> [DATASET RECORDS]
■ ■ ■ ■ ■
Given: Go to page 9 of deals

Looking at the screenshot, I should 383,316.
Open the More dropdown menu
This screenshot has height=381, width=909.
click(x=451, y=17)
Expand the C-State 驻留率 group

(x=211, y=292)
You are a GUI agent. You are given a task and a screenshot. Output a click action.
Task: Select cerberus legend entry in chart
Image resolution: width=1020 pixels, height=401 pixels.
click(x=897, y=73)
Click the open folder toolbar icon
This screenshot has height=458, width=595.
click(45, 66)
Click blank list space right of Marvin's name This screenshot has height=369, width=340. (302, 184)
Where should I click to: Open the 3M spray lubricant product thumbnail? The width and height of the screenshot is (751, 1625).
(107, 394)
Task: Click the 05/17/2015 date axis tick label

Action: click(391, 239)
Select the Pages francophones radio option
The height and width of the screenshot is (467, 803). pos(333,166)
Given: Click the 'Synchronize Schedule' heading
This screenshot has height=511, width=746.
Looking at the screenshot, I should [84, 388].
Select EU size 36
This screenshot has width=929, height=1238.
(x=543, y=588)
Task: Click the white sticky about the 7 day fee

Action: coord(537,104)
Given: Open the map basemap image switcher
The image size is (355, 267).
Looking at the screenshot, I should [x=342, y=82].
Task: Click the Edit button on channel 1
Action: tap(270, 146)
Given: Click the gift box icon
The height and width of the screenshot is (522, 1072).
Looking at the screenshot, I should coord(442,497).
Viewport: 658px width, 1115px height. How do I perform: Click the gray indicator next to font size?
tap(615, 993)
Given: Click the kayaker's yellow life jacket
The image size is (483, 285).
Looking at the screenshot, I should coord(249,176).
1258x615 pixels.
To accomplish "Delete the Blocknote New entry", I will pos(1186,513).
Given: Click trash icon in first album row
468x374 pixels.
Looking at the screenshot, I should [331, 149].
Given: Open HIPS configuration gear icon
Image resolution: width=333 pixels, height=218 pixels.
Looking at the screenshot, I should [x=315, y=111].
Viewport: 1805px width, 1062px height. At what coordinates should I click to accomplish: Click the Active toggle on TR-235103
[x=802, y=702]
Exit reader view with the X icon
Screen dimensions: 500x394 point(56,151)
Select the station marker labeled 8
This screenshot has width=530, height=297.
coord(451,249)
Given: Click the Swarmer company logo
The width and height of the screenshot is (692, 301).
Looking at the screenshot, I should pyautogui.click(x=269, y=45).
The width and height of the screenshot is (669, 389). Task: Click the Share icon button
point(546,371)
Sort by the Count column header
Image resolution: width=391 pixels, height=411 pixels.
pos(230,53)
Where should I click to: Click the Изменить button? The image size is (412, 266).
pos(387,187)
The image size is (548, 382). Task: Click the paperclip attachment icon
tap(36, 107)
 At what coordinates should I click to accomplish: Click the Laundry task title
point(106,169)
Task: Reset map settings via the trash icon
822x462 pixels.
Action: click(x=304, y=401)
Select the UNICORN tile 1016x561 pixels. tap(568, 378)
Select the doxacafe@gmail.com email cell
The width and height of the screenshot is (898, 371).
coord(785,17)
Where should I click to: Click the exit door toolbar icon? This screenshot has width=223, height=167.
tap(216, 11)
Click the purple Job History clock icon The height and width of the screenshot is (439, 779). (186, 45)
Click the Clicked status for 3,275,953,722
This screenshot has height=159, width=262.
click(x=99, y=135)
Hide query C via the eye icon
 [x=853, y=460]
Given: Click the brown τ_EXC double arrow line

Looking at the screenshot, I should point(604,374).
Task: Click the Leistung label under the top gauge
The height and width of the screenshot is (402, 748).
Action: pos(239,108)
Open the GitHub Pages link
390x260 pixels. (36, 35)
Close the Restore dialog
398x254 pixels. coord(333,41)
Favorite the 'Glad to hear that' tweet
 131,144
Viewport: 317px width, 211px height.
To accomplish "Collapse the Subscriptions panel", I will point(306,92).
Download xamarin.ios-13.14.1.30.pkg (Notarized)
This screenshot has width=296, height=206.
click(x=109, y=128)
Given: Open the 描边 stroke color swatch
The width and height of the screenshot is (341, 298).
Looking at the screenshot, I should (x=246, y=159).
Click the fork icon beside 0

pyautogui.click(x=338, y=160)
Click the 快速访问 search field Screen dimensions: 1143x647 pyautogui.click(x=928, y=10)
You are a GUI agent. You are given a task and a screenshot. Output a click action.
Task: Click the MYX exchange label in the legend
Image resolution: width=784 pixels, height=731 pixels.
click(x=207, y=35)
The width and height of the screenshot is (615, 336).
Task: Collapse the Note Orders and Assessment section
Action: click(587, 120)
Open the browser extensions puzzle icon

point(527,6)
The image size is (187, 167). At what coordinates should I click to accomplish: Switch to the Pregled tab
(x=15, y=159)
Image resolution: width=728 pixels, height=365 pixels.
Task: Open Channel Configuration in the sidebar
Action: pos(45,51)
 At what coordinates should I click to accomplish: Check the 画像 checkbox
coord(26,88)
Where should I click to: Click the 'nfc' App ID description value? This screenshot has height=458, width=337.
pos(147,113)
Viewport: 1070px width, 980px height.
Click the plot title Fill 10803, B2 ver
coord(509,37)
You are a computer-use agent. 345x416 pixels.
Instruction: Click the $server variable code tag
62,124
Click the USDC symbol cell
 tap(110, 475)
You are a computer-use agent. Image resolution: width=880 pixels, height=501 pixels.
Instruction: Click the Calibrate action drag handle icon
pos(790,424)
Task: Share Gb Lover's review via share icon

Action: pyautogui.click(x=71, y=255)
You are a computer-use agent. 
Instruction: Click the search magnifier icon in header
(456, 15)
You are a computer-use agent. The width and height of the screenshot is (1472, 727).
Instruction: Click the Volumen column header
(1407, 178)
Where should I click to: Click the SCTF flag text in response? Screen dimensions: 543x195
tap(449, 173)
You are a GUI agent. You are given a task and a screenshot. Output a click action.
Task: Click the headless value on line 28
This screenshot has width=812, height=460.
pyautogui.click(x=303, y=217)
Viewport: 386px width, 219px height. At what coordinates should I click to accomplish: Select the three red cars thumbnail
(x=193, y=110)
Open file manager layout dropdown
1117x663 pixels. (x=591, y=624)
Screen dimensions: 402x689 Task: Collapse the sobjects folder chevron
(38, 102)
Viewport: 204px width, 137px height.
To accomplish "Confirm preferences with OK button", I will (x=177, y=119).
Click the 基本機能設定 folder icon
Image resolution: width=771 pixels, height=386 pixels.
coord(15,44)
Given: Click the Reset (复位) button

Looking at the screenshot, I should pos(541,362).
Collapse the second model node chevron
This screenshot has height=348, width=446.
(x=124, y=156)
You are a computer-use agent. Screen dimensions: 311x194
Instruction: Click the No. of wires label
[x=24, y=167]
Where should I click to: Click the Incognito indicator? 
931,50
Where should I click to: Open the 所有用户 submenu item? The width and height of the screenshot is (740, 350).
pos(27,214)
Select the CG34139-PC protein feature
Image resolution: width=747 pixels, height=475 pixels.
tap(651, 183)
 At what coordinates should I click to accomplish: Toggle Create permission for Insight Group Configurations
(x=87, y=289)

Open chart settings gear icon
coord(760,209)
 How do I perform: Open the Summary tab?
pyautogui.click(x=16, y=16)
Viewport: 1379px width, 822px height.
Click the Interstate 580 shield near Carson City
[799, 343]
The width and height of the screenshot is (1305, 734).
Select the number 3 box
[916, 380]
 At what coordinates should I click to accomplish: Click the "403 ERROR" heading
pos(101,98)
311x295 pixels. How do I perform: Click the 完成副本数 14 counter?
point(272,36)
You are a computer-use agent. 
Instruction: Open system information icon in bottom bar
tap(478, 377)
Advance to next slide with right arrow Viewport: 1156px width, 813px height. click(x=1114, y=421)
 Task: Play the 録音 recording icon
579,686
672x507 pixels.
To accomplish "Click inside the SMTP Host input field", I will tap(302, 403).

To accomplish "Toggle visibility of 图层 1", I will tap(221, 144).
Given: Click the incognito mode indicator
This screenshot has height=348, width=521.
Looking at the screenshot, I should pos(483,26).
■ ■ ■ ■ ■
> [DIRECTIONS FOR THIS TASK] In the listing above, find the line with "Given: Click the brown" and the line with "Given: Open the 描边 stroke color swatch", then reproduce both and every line between them exactly.

> [OUTPUT OF THE TASK]
Given: Click the brown τ_EXC double arrow line

Looking at the screenshot, I should point(604,374).
Task: Click the Leistung label under the top gauge
The height and width of the screenshot is (402, 748).
Action: pos(239,108)
Open the GitHub Pages link
390x260 pixels. (36, 35)
Close the Restore dialog
398x254 pixels. coord(333,41)
Favorite the 'Glad to hear that' tweet
 131,144
Viewport: 317px width, 211px height.
To accomplish "Collapse the Subscriptions panel", I will point(306,92).
Download xamarin.ios-13.14.1.30.pkg (Notarized)
This screenshot has width=296, height=206.
click(x=109, y=128)
Given: Open the 描边 stroke color swatch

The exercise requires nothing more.